With this kind of mentality, this gives them a sort of urban east coast Chinese city kind of concentration, neglecting the inner China rurals, as well as to the north.
Ironically, the Chinese Communist Party was born in a restaurant in Shanghai. The restaurant is still there, and there is a plaque to commemorate the event. Great ideas may came from a meeting of minds over dimsum.
Back to the present. After Deng Xiao Ping left power, Jiang Zhe Min and his infamous "Shanghai clique" takes power, consolidating their hold on the CCP which began even during the Deng years. You can see the results of the early development---heavy concentration on development of cities in the east coast, creating pockets of prosperity and modernization in the east and the south, while the countryside to the west and to the north languished. One of the social criticisms leveled against the JZM era is this growing divide between rural and urban, between peasant and businessman.

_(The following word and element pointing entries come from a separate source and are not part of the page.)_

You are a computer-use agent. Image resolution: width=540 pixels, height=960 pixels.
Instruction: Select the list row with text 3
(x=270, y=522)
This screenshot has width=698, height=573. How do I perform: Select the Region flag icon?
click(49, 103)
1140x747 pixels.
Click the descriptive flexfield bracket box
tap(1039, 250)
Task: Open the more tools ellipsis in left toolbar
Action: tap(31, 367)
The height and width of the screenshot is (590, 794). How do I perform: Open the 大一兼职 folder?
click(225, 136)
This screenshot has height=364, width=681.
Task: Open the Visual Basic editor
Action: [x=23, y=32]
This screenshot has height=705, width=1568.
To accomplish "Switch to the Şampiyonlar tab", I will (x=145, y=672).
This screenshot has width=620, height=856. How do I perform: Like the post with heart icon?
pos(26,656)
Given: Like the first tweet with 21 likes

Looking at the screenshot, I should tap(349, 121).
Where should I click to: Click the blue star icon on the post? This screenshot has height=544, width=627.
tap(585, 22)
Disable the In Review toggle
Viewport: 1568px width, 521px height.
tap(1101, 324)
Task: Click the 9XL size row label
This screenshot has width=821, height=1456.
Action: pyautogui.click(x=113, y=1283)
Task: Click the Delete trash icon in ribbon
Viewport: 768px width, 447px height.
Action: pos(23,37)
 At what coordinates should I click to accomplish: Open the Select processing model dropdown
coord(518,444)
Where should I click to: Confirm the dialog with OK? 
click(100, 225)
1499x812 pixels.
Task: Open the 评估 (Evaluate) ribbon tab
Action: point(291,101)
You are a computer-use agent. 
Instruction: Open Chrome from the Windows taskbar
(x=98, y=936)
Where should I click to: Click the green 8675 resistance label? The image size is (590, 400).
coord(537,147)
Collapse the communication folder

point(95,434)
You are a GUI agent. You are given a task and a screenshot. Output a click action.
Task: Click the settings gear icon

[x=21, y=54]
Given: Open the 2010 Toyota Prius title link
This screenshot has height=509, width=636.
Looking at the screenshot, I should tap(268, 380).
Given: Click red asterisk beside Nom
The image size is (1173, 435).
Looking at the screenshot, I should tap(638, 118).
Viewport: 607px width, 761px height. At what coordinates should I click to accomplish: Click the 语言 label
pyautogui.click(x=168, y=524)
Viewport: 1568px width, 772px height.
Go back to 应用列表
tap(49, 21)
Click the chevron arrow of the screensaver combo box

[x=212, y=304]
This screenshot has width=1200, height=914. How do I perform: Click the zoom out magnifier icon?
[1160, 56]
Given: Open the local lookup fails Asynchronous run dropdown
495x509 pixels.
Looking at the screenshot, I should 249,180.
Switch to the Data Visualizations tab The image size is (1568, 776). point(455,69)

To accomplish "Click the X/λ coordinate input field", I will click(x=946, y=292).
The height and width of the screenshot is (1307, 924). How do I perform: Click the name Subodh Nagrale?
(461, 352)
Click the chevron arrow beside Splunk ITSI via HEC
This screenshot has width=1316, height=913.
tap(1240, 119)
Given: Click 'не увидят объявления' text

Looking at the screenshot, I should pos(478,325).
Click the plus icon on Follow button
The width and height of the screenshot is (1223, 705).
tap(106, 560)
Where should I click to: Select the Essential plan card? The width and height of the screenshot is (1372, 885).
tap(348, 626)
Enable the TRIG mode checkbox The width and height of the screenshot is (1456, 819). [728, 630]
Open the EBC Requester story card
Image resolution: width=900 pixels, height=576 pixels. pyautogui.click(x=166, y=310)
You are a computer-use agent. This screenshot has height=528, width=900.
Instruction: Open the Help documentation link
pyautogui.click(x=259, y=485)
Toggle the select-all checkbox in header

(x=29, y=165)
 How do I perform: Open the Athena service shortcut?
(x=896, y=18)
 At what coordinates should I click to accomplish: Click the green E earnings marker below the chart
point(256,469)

It changes now with Hu Jin Tao. HJT hails from the Gansu region, which is the north and the west, west even of Xian and along the Silk Route. Traditionally. Gansu is a crossroad of minorities from Tibetan to Mongol to Turkish people. The Xi Xia Dynasty used to be there too before being annihilated by Genghiz Khan, and the last Khan of the Mongols died in Gansu centuries later. Before that, Gansu is the homeland of an indo european minority called the Yuezhi, before they were driven out by the Huns and migrated to the Hindu Kush. Today, many minorities live in Gansu, one of the poorest provinces in China, from the Moslems like the Hui and Turkish related groups, to Mongolians. Hu family name, like Ma, is one associated with northwestern Han peoples, with Islamic influence. Some theorize its really short of Hussein, just as Ma is short for Mohammed.
I believe a person's background will influence the way he thinks, and HJT may be one to restore the balance of development from being heavily centered in the south and the east, to the north and the west.